Short Abstract: Identifying distinctive taxa for microbiome-related diseases is considered key to the establishment of diagnosis and therapy options in precision medicine and imposes high demands on the accuracy of microbiome analysis techniques. We propose an alignment- and reference- free subsequence based 16S rRNA data analysis, as a new paradigm for microbiome phenotype and biomarker detection. Our method, called DiTaxa, substitutes standard OTU-clustering by segmenting 16S rRNA reads into the most frequent variable-length subsequences. We compared the performance of DiTaxa to the state-of-the-art methods in phenotype and biomarker detection, using human-associated 16S rRNA samples for periodontal disease, rheumatoid arthritis, and inflammatory bowel diseases, as well as a synthetic benchmark dataset. DiTaxa performed competitively to the k-mer based state-of-the-art approach in phenotype prediction while outperforming the OTU-based state-of-the-art approach in finding biomarkers in both resolution and coverage evaluated over known links from literature and synthetic benchmark datasets.
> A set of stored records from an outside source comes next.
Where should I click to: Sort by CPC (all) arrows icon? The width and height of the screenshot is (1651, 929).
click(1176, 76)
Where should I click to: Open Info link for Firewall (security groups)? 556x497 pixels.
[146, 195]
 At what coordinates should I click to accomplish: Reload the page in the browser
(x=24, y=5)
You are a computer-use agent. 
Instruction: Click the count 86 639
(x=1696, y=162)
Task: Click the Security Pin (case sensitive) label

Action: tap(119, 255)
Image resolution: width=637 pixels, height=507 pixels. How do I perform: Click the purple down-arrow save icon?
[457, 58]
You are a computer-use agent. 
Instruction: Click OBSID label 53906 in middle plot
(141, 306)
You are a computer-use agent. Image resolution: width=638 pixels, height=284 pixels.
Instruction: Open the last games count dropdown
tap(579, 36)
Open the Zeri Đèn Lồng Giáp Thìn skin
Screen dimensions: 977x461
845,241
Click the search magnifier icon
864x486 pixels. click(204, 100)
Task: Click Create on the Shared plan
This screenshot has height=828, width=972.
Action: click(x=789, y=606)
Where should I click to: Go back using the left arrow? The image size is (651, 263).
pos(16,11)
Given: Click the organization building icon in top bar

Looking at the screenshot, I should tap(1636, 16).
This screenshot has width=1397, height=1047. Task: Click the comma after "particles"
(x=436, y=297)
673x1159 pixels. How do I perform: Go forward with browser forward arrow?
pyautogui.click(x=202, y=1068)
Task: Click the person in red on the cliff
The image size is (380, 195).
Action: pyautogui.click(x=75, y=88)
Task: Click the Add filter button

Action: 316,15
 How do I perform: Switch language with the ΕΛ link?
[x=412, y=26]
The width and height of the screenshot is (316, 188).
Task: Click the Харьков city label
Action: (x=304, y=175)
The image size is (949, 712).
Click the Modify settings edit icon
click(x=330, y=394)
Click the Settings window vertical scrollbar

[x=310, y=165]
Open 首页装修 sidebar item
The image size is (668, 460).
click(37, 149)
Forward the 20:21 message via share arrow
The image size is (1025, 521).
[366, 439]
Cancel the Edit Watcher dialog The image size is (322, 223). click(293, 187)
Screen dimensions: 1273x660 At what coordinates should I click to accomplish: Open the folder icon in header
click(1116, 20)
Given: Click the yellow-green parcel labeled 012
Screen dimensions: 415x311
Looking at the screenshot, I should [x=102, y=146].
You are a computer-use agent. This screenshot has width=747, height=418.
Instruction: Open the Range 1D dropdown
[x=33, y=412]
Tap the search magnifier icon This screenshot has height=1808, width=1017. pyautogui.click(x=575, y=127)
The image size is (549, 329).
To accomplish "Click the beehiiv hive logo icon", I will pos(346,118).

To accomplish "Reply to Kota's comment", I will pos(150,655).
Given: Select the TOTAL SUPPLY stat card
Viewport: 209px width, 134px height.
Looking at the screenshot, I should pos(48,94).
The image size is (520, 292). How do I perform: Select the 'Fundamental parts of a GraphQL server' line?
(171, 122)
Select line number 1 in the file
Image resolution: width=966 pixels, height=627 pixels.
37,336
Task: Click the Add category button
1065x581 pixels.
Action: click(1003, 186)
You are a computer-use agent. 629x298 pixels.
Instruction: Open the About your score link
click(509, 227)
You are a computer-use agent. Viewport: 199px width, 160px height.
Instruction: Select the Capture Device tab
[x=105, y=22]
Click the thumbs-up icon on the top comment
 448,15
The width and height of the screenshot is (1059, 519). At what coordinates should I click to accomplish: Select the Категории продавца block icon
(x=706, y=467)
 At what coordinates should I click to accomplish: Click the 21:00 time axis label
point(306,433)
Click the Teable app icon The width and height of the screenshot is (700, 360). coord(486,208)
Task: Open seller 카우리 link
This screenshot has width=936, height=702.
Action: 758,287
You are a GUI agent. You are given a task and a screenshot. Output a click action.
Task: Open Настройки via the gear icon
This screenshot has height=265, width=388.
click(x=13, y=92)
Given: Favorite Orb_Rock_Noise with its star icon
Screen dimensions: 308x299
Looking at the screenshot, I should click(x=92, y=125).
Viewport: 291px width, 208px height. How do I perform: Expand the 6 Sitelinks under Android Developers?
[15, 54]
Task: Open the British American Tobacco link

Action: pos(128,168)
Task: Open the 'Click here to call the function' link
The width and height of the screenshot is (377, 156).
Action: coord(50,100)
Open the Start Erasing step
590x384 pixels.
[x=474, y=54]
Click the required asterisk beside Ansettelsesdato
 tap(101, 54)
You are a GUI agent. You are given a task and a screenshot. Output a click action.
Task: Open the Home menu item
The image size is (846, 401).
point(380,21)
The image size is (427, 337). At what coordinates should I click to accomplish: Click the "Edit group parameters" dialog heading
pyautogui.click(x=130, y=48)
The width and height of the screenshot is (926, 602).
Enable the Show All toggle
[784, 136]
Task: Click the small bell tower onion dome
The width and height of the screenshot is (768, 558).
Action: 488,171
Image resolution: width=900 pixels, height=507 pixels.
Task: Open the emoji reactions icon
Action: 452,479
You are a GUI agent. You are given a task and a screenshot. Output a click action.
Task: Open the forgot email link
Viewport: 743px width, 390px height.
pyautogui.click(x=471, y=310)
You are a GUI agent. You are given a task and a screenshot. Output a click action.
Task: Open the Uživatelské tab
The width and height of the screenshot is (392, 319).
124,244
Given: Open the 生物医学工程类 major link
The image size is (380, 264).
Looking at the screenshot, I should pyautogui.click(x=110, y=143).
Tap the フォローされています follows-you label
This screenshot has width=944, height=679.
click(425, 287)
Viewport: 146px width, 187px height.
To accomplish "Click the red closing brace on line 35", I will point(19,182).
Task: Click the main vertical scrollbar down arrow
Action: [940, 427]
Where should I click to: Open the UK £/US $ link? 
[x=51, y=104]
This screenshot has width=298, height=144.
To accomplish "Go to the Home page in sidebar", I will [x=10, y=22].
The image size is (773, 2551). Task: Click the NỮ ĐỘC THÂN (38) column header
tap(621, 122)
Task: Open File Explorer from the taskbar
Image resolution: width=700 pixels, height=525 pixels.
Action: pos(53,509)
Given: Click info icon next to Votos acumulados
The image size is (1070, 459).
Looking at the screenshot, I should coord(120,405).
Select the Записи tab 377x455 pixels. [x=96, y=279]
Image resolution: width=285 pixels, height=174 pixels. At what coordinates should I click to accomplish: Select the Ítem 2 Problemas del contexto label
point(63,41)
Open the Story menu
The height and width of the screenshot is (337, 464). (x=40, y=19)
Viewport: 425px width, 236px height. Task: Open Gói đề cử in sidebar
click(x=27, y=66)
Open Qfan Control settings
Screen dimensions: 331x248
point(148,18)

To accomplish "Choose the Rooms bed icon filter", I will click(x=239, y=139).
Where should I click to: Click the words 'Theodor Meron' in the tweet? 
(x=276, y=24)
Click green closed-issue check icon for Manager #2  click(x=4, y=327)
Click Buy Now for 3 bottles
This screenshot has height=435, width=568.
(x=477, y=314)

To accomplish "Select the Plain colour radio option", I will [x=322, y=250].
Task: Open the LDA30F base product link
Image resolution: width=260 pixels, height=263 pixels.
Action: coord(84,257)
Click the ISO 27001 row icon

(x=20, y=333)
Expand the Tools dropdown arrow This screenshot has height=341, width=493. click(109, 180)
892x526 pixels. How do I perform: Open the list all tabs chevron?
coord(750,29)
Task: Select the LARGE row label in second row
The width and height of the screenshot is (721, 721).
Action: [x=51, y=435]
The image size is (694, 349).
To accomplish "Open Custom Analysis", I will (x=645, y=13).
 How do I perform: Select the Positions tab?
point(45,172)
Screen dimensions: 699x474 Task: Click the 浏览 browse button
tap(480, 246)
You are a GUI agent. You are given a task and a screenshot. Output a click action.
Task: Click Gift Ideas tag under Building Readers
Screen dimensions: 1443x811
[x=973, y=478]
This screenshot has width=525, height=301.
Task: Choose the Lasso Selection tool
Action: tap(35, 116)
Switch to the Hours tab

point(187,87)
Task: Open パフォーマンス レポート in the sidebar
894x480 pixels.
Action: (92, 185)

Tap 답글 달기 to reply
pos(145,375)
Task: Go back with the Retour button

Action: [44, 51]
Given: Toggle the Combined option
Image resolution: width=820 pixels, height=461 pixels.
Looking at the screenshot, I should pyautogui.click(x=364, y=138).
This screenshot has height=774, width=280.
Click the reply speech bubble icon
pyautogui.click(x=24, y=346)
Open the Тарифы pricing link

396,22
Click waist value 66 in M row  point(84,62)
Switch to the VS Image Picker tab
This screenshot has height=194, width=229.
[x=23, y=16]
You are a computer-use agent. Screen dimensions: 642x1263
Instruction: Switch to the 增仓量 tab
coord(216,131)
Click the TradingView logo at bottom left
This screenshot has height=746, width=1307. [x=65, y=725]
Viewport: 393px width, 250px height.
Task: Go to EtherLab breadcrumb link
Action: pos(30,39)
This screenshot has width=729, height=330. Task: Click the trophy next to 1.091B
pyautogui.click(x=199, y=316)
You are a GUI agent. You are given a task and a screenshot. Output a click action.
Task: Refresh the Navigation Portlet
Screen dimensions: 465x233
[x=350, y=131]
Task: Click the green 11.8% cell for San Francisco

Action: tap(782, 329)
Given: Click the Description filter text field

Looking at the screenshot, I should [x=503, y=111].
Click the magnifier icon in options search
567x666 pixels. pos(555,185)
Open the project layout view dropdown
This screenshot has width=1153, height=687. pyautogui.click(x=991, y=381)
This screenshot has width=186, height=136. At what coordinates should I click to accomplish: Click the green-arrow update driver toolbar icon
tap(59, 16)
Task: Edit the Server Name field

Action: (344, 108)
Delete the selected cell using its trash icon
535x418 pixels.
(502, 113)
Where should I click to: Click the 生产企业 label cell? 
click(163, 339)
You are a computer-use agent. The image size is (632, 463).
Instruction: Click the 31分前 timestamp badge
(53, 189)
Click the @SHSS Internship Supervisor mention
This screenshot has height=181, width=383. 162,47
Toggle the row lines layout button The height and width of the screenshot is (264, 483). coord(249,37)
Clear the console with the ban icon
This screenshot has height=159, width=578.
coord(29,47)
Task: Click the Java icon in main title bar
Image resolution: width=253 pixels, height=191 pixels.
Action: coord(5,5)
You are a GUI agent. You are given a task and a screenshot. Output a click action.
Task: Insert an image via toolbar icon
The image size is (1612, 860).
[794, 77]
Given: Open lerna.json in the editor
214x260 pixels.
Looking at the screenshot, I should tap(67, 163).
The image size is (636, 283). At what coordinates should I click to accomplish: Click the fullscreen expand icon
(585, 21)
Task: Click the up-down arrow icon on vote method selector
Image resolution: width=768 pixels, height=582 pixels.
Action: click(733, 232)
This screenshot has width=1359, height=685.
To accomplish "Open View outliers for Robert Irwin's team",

L-43: A study of gut microbial variations associated with phenotypic metadata in a healthy Japanese population
  • Hitoshi Kawashima, National Institutes of Biomedical Innovation, Health and Nutrition, Japan
  • Yayoi Natsume-Kitatani, National Institutes of Biomedical Innovation, Health and Nutrition, Japan
  • Kenji Mizuguchi, National Institutes of Biomedical Innovation, Health and Nutrition, Japan
  • Jonguk Park, National Institutes of Biomedical Innovation, Health and Nutrition, Japan
  • Yi-An Chen, National Institutes of Biomedical Innovation, Health and Nutrition, Japan
  • Attayeb Mohsen, National Institutes of Biomedical Innovation, Health and Nutrition, Japan
  • Koji Hosomi, National Institutes of Biomedical Innovation, Health and Nutrition, Japan
  • Kumpei Tanisawa, National Institutes of Biomedical Innovation, Health and Nutrition, Japan
  • Harumi Ohno, National Institutes of Biomedical Innovation, Health and Nutrition, Japan
  • Kana Konishi, National Institutes of Biomedical Innovation, Health and Nutrition, Japan
  • Haruka Murakami, National Institutes of Biomedical Innovation, Health and Nutrition, Japan
  • Motohiko Miyachi, National Institutes of Biomedical Innovation, Health and Nutrition, Japan
  • Jun Kunisawa, National Institutes of Biomedical Innovation, Health and Nutrition, Japan

Short Abstract: The intestinal microbiota is well known to play a variety of important roles for our health. For this reason, it is expected that changes in the intestinal microbiota can be used as an indicator of health, and as a biomarker for various diseases. However, it is difficult to understand the effect of the intestinal microbial community on the host. The reason is that individual variations in the intestinal microbiota due to differences in genetic background and environmental background are large. A large cohort study that collects not only intestinal microbiota, but also various phenotype metadata can provide a means to overcome these problems. We obtained intestinal microbiome data and phenotype metadata from several hundred Japanese individuals living in different areas in Japan. All processes, from sampling to bacterial composition analysis, were performed by using a single pipeline within our institute. We created script which help us to automate the whole process in QIIME1 for large cohort. Moreover, we developed an integrative database and analysis platform for microbiome and phenotypic data. Here, we introduce the detail of processing pipeline, and the integrated analysis platform and show the results of correlation between intestinal microbiota and phenotype metadata.